The Rules (Ironically)
1. One Job Per Thing
| Artifact | Responsibility |
|---|---|
| Rules | Policy, constraints, routing |
| Commands | Procedures, workflows |
| Agents | Deep expertise, isolated analysis |
| Skills | Portable patterns |
| MCP | Data, state, actions |
2. MCP as Single Source of Truth
Never duplicate data in rules that exists in MCP. Rules reference MCP; they don't replicate it.
3. Composability
Artifacts should combine naturally:
- Rules route to agents
- Agents use MCP for context
- Commands orchestrate MCP calls
- Skills apply patterns to MCP data
4. Graceful Degradation
If MCP is unavailable:
- Rules still guide behavior
- Commands can prompt for manual input
- Agents work with provided context
- System remains useful, just less dynamic
Sanity Checklist
Rules: Are You Doing It Wrong?
- [ ] Contains policy, not data
- [ ] References MCP for dynamic information
- [ ] Defines routing patterns
- [ ] Specifies constraints and guardrails
Commands: Are They Dynamic?
- [ ] Orchestrates MCP calls (not hardcoded steps)
- [ ] Handles errors gracefully
- [ ] Works with current state, not assumptions
- [ ] Clear output format
Agents: Do They Have Context?
- [ ] Uses MCP to gather context at runtime
- [ ] Has defined expertise boundaries
- [ ] Produces structured output
- [ ] Knows when to escalate
MCP: Is It Actually Useful?
- [ ] Provides current state (not stale snapshots)

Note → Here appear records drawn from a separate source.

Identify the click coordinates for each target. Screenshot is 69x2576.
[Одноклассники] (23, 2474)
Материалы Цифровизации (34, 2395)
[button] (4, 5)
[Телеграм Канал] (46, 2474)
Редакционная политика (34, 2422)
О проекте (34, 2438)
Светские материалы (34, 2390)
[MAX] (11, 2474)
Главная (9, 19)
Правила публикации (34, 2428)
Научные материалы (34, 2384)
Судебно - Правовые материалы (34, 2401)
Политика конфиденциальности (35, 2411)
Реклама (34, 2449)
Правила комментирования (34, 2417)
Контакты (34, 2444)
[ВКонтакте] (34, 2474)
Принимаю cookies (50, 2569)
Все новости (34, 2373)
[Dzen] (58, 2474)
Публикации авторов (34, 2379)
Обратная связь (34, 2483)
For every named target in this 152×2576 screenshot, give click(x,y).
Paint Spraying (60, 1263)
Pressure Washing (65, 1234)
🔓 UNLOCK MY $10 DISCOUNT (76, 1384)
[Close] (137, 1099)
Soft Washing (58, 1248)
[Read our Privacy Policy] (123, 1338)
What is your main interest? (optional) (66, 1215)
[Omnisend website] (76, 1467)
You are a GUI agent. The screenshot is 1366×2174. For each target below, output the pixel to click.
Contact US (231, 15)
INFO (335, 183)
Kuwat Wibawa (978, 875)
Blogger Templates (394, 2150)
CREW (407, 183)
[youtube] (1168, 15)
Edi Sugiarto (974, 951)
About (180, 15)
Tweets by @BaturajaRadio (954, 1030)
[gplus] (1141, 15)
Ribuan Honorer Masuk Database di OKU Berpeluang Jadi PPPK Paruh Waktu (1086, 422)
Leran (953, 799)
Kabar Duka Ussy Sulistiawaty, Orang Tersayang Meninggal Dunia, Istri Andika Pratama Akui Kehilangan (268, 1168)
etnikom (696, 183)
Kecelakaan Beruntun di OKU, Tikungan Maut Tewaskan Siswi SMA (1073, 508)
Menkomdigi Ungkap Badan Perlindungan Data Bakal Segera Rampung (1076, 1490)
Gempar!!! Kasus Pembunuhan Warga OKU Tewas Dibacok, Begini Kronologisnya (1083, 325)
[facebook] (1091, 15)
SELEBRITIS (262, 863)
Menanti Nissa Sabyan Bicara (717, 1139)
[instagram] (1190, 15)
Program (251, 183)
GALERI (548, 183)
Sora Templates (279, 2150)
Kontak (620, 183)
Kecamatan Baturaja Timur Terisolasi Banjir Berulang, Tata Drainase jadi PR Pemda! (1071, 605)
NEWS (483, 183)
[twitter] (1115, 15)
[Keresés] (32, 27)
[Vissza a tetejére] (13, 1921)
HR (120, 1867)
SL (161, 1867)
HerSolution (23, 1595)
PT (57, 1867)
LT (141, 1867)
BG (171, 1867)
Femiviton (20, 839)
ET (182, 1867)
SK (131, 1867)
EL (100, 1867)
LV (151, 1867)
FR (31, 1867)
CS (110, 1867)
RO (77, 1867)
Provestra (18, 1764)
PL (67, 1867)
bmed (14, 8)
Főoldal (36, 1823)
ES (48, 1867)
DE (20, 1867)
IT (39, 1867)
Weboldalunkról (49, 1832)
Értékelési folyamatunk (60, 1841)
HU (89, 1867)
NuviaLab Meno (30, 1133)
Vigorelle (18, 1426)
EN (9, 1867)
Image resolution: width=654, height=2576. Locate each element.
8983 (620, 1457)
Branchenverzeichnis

- [ ] Supports validation endpoints
- [ ] Returns structured data
- [ ] Tool purposes are clear to the LLM
Now What?
If you're still confused:
- Beyond Rules — What Commands, Agents, and Skills actually do
- The MCP Mental Model — Why MCP exists and how to think about it
If you're ready to build: 3. Agent Personas — How to make agents that aren't useless 4. Smart Routing — Auto-spawn the right agent for the task 5. MCP Tool Design — Design tools the LLM can actually use
Right now: 6. Audit your rules — Find hardcoded data that should come from MCP 7. Pick one command — Wire it to MCP instead of assumptions 8. Try the debugging prompts — See what's actually in context
You don't need all four artifact types on day one. Start with rules + MCP. Add commands when you have procedures. Spawn agents when you need depth. Build up as complexity demands.